I am less and less able to rationalize some legislator / law enforcement / regulator / bureaucrat actions as misguided but well-intentioned or somehow not motivated by evil.
The following is a blog posting by Megan McArdle with references to another article. I'll excerpt the former in its entirety and the latter in part (though I suggest reading it in full).
http://meganmcardle.theatlantic.com/archives/2010/02/the_majesty_of_the_law.phpThe Majesty of the Law19 Feb 2010 04:12 pm
I've read a lot about prohibition, but I never read about
the government's deliberate effort to make industrial alcohol undrinkably poisonous. Thousands of people seem to have died as a result. I wish I could say I found it surprising, but it seem to me to be of a piece with too many other brutalities in American law. We pass a law with the best of intentions, and find it doesn't work, and so we pass new regulations and policies designed to crack down on non-compliance, until we are brutalizing the population all out of proportion to the original good we were pursuing. Consider the way we have cracked down on pain medications, impeding the effectiveness of pain control for people in chronic agony out of the fear that somewhere, someone might be getting high. Or the terrifying authority we've handed the IRS, because if anyone gets away with cheating on their taxes, the terrorists will have won, or something.
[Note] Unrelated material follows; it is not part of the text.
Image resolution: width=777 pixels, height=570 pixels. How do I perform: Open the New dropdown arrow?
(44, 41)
http://www.slate.com/id/2245188/The Chemist's WarThe little-told story of how the U.S. government poisoned alcohol during Prohibition with deadly consequences.
By Deborah Blum
...
Rigorous enforcement had managed to slow the smuggling of alcohol from Canada and other countries. But crime syndicates responded by stealing massive quantities of industrial alcohol—used in paints and solvents, fuels and medical supplies—and redistilling it to make it potable.
...
Frustrated that people continued to consume so much alcohol even after it was banned, federal officials had decided to try a different kind of enforcement. They ordered the poisoning of industrial alcohols manufactured in the United States, products regularly stolen by bootleggers and resold as drinkable spirits. The idea was to scare people into giving up illicit drinking. Instead,
by the time Prohibition ended in 1933, the federal poisoning program, by some estimates, had killed at least 10,000 people....
By mid-1927, the new denaturing formulas included some notable poisons—kerosene and brucine (a plant alkaloid closely related to strychnine), gasoline, benzene, cadmium, iodine, zinc, mercury salts, nicotine, ether, formaldehyde, chloroform, camphor, carbolic acid, quinine, and acetone. The Treasury Department also demanded more methyl alcohol be added—up to 10 percent of total product. It was the last that proved most deadly.
The results were immediate, starting with that horrific holiday body count in the closing days of 1926. Public health officials responded with shock. "The government knows it is not stopping drinking by putting poison in alcohol," New York City medical examiner Charles Norris said at a hastily organized press conference. "[Y]et it continues its poisoning processes, heedless of the fact that people determined to drink are daily absorbing that poison. Knowing this to be true, the United States government must be charged with the moral responsibility for the deaths that poisoned liquor causes, although it cannot be held legally responsible."
Did y'all catch that? A deliberate gov't policy resulted in 10,000 deaths. I wonder why is it so difficult to believe that gov't intervention in, say, the economy can bring down a sector of the economy when gov't has been willing to make policy that they know will end in the death of citizens?
Today, we see similar thinking by gov't officials with regard to prescription painkillers. Most opiates are spiked with tylenol, so that if they are abused the abuser is poisoned and their liver is destroyed. How many people die each year form abusing opiates spiked with tylenol?
Then there is the case of morphine vs heroin as a painkiller. Both are effective, though heroin is more effective vs pain and has fewer deleterious side effects, like stopping peristalsis in the intestines (IOW, morphine will stop ones digestive system from moving food/etc. on down the line). My dad recently had lung cancer surgery. The surgery itself went fairly well, but has spent the last two months in & out of the hospital, partly with complications due to the cessation of peristalsis caused by morphine. He has lost 30+ lbs he could ill afford not due to chemotherapy, radiation & such (because he has not received such treatment), but because our regulators think heroin too addictive.